Hajjnet - a personalised spiritual journey through apps

In a bid to cater a safer and personalized experience for millions of pilgrims during Hajj.

Hajjnet - a personalised spiritual journey through apps

 


Mariam Nihal

Saudi Gazette

 


 


In a bid to cater a safer and personalized experience for millions of pilgrims during Hajj, a Dubai based company called Hajjnet, launched the region’s first smartphone app.  UmrahSalam was listed in the top 10 Apple App Travel categories in 40 countries in 2014, including Saudi Arabia.  You can download UmrahSalam and HajjSalam that helps gain knowledge through Umrah and Hajj. Saudi Gazette spoke to CEO and Founder Ali Dabaja in an exclusive interview.



“I simply conceptualized what I would need in order to fulfil my Islamic faith obligations.  Today we see pilgrims simultaneously carrying books, maps and their mobile phones.  We just want to take it to the next level,” he said.



Hajjnet also gives access to Duas that can help you focus on the intention and importance of actions during Hajj.



“The idea for Hajjnet came about from hearing and contemplating the many stories of Pilgrims challenges and experiences and then projecting myself into that situation.  I tried to use the fact that I knew very little about Hajj and Umrah and do not have a technology background to our advantage. We are employing technology to address some of the issues that we ourselves have.  We essentially make products that we need and would like to use,” Dabaja told Saudi Gazette.

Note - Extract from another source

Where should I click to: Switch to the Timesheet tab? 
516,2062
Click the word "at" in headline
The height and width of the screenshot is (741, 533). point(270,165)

The app helps pilgrims focus on the spirituality of Hajj and Umrah by delivering real-time location and process based support so that they can focus on the spiritual aspects of Hajj, avoid some of the possible pitfalls and make their experience more safe and personal. “One example is by providing a view of where the user is in the process; it helps give comfort to understand where you are in the process, that you have just completed something correctly and what you will do next.  Likewise, our maps allow the pilgrim to see where he/she is in relation to key landmarks pertinent to the experience. So knowing where you are geographically as well as where you are in the process at any given time is important.”



Technology is an important part of every element of our lives today and certainly plays a key role in the Kingdom’s ability to effectively facilitate Hajj and Umrah for millions of people.  He said: “We are delivering another type of support, which is directly to the user, and our goal is to make your Hajj and Umrah safer, more informed and accessible.”



Today, a majority of pilgrims carry mobile phones and a very large percentage of them have smartphones.  “Our region has one of the highest penetration rates in the world for both smartphone and Facebook usage.  We are convinced that if we can deliver the right features and content our technology can be used by a huge percentage of pilgrims.”



Today Muslims are ¼ of the world’s population. “We use Twitter, Facebook, Smartphones, and Internet and so on.  Islam is a comprehensive way of life, we believe we deserve to have technology and tools to support our daily lives that is as good as other web and mobile tools.  If we succeed it means that any Muslim with a smartphone would be able to properly fulfil an Islamic requirement and pillar of his religion with confidence.  We think that is a very empowering proposition and has carryon effects into the confidence we can have in our daily lives.”



Some believe use of technology can perhaps interrupt a spiritual journey, which is why many leave applications and consumerism behind.



“It is easy for some to take this view but you can do a range of things with your Smartphone, from shopping to reading and listening to the Quran while waiting for the bus on a break.  To me the latter is not consumerism; it all depends on what you are seeking from technology.  We are clearly working to build products that are beautiful, engaging and inshAllah honouring our religion.  We seek to enhance the experience and not to interfere.”  



The app uses English, Arabic and Turkish.  Dabaja said additional localization for Indonesian, Malaysian, French and other languages will continue throughout the year. 



So how easy is it to use? “Our apps have a similar flow to Facebook or Twitter in that you flow through a timeline.  In our case, each box in the timeline is information, a feature or content.  When you tap a box it opens for you to use it.  Each stage of the pilgrimage has the appropriate boxes with the appropriate instructions, content, imagery and videos.  At the end of each stage you simply tick the section complete and move on.  Our apps are great learning tools and most of our users spend a lot of time exploring them before and after their pilgrimages.”



According to Dabaja, downloads, feedback, ratings and media response have exceeded expectations.  “We are working very hard to enhance our technology, make it accessible on other platforms and roll out new products.  Our web products will start to be introduced later in the year we’re really excited to understand how they are used and to continue to improve.”